Die Ziele im Verkehrssektor sind zu wenig ambitioniert
Im Verkehrssektor seien "deutlich ambitioniertere" Maßnahmen nötig, um das Klimaziel zu erreichen. Die Autoren schlagen vor, die Kfz-Steuer für Autos mit hohem CO2-Ausstoß drastisch zu erhöhen. Statt bisher zwei bis vier Euro soll jedes Gramm CO2 beim Ausstoß zwischen 60 und 400 Euro kosten. Ein neu zugelassenes Auto mit 165 Gramm CO2 pro Kilometer käme demnach im ersten Jahr auf 5000 Euro KfZ-Steuer zusätzlich, im zweiten Jahr auf 10.000 Euro. Von dem Geld soll eine Kaufprämie für reine Elektro-Autos und E-Lkw finanziert werden, Plug-in-Hybride sollen nicht mehr gefördert werden. Der Steuervorteil für Dieselkraftstoff wird in der Studie abgeschafft und das Dienstwagenprivileg so umgestaltet, dass nur noch sparsame Fahrzeuge (weniger als 95 Gramm CO2 pro Kilometer) voll begünstigt werden.
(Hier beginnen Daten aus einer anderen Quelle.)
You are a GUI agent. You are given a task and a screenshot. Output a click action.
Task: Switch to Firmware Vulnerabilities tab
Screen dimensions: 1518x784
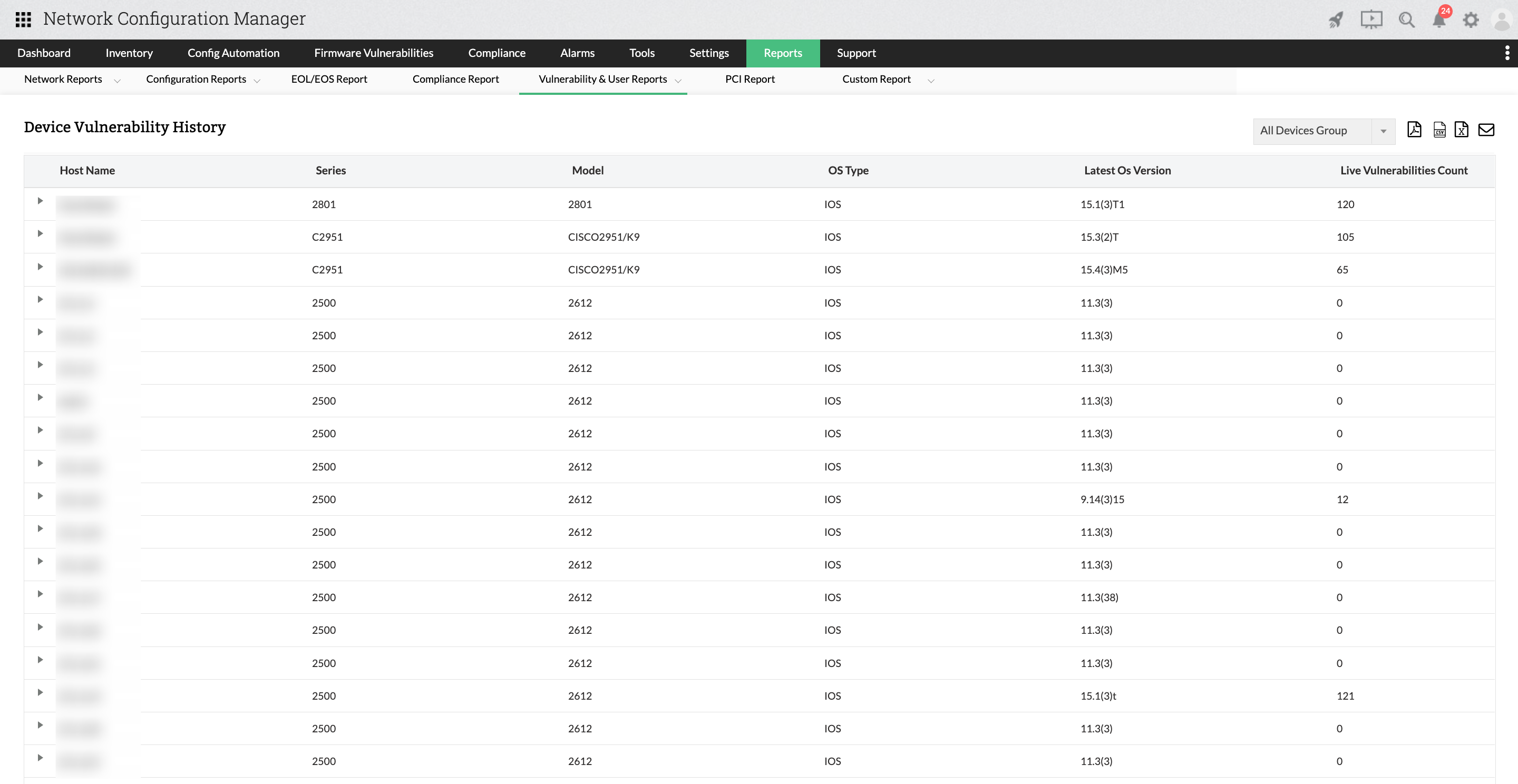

Selbst eine Pkw-Maut haben die Experten in die Liste der Vorschläge aufgenommen: Sie solle ab 2029 für alle Straßen eingeführt werden. Ein Kilometer kostet zunächst einen Cent, in den Folgejahren steigt der Satz auf 4,3 Cent. Der ÖPNV müsste massiv ausgebaut werden, der Deutschlandtakt soll bis 2030 zur Hälfte stehen. Kommunen sollen verpflichtet werden, Klimamobilitätspläne zu entwerfen und vor Ort freier über Parkgebühren und Tempolimits entscheiden.